Je vous communiquerai toutes les instructions qu'on a reçues pour les EHPAD au niveau national et ce qu'on en a fait. Beaucoup de choses ont été faites et on ne peut pas nous reprocher au niveau national l'impéritie ou l'inertie. Dès le 5 mars, le ministère diffuse une fiche sur les conduites à tenir en EHPAD, que nous transmettons le 6 mars aux EHPAD – il s'agissait des conduites à tenir sur l'organisation, les mesures d'hygiène, les personnes accompagnées, les visiteurs, les personnels, etc. Le 10 mars est activé au niveau national le plan bleu dans tous les EHPAD du pays, et le 17 mars est publié un communiqué du ministre sur la gestion des masques de protection dans les secteurs PA et PH. Le 20 mars, nous préparons un plan que nous rendons public le 25 mars. Mais 30 mars, le ministère publie son plan disant : « Le retour d'expérience de la région Grand Est a permis d'établir des éléments d'anticipation de la réponse sanitaire à mettre en œuvre en cas d'afflux de patients positifs au covid-19. » C'est la première fois que, dans une instruction nationale, on part de ce qui a été fait sur le terrain. Je vous transmettrai la check-list écrite par le conseil départemental du Bas-Rhin et les collaborateurs de l'ARS à Strasbourg, qui résumait toutes les questions qu'on devait se poser lorsqu'on était dans un EHPAD. Au total, 200 instructions sont venues du niveau national, dont des dizaines concernaient les EHPAD tout au long de la période.
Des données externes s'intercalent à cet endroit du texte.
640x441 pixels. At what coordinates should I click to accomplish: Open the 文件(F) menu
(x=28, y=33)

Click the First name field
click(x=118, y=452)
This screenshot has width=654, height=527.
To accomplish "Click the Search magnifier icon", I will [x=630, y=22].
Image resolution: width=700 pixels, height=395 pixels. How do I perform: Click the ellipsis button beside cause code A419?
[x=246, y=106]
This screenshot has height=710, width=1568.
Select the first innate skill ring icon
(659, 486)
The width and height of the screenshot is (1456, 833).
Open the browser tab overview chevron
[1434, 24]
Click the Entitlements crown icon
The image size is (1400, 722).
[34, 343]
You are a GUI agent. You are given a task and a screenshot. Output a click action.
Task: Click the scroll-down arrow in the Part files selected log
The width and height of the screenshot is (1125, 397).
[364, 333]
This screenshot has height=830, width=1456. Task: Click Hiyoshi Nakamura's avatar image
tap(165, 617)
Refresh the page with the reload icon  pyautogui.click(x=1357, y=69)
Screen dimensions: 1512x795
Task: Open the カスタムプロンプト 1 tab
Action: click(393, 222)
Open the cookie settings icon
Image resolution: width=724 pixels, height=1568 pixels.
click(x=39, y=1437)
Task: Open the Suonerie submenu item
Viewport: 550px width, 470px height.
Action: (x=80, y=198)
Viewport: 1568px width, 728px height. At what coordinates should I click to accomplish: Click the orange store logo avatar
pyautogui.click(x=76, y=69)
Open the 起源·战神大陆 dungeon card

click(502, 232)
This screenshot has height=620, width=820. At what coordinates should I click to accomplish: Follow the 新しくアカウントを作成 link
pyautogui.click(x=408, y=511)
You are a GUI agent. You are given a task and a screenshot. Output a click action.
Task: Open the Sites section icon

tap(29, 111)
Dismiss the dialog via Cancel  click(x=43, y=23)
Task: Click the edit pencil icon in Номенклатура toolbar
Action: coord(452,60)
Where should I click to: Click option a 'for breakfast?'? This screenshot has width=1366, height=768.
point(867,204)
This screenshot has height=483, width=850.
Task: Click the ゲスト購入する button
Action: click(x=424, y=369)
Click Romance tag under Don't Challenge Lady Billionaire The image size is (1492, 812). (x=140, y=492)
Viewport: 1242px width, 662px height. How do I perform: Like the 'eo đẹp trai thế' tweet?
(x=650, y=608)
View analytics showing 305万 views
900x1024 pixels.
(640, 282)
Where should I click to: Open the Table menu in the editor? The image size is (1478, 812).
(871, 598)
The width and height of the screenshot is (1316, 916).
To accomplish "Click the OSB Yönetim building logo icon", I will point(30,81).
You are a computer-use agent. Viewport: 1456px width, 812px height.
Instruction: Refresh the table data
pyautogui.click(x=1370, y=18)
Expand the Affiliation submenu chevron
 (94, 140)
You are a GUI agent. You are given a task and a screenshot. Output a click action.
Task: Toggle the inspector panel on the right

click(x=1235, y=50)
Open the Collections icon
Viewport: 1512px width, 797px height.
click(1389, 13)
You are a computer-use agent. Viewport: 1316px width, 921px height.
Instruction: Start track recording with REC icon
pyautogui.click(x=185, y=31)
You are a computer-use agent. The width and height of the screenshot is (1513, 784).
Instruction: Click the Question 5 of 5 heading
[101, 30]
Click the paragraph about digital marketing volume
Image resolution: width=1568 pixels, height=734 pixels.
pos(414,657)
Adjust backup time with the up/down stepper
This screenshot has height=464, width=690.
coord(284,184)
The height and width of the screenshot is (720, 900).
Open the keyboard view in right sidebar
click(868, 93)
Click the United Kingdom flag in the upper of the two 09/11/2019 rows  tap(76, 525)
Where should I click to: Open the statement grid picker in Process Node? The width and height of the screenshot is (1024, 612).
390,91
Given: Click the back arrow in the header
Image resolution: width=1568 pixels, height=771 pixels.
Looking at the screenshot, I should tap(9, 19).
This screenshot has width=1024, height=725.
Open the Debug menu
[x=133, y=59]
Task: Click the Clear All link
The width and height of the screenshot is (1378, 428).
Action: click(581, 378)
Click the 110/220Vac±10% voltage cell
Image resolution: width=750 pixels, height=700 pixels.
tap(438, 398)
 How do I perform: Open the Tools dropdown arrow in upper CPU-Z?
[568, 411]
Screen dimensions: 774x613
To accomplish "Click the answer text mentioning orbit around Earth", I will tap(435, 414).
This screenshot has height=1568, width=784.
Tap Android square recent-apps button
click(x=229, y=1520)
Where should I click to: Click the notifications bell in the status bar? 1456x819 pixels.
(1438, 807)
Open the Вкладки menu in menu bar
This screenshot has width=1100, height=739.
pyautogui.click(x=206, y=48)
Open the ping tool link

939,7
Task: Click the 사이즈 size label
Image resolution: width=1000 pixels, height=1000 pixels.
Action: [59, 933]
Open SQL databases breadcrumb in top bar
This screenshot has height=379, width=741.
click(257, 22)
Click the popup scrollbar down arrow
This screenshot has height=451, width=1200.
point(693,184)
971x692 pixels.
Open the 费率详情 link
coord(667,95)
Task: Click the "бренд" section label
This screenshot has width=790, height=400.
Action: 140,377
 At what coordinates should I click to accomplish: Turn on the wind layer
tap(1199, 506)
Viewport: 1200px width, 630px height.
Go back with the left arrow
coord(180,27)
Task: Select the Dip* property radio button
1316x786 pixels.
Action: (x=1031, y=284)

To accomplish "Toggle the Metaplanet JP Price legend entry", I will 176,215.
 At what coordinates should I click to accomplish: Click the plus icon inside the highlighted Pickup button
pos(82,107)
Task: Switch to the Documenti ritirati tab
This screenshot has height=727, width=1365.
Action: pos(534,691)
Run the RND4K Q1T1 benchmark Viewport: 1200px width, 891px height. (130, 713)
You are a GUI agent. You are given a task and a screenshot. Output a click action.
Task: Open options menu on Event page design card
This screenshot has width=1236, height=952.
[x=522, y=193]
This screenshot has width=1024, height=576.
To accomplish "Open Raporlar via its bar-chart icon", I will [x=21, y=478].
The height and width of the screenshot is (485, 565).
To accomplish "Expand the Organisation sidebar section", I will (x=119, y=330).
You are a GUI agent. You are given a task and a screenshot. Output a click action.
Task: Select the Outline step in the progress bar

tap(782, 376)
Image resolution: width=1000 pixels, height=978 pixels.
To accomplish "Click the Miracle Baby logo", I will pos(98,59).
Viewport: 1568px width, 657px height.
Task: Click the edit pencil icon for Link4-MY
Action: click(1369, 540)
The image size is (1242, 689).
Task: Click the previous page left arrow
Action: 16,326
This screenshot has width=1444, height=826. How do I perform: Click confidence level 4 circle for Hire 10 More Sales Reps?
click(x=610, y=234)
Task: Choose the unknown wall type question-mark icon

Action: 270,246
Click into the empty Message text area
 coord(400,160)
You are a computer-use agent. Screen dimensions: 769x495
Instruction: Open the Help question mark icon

Le plan que nous avions proposé, et qui a été repris au niveau national, prévoyait bien la création d'astreintes sanitaires, la mobilisation du dépistage, les conditions d'hospitalisation ou encore la gestion des décès. On ne peut pas dire que ces questions n'ont pas été traitées : elles l'ont été dans le cadre de la politique définie nationalement le 30 mars. Ce qui nous a manqué au mois de mars, s'agissant des masques et des tests, c'est une capacité opérationnelle. Comment ne pas voir que dans de nombreux territoires, les relations entre l'hôpital, les EHPAD et la médecine de ville étaient très peu organisées et balbutiantes ? Les filières gérontologiques n'étaient pas préparées à une telle crise. Il y a donc bien eu une réponse forte du niveau central, mais aussi une difficulté à obtenir les résultats souhaités.

Quant à Marie Fontanel, elle a quitté ses fonctions en début d'année, bien avant le début de la crise.

En conclusion, je ne peux qu'approuver ce que vous avez dit sur la nécessité de développer la culture du risque en matière épidémique, mais aussi de renforcer la capacité d'action des ARS sur le terrain, tout en encourageant leurs partenaires à se mobiliser pour les soutenir, en association avec les élus.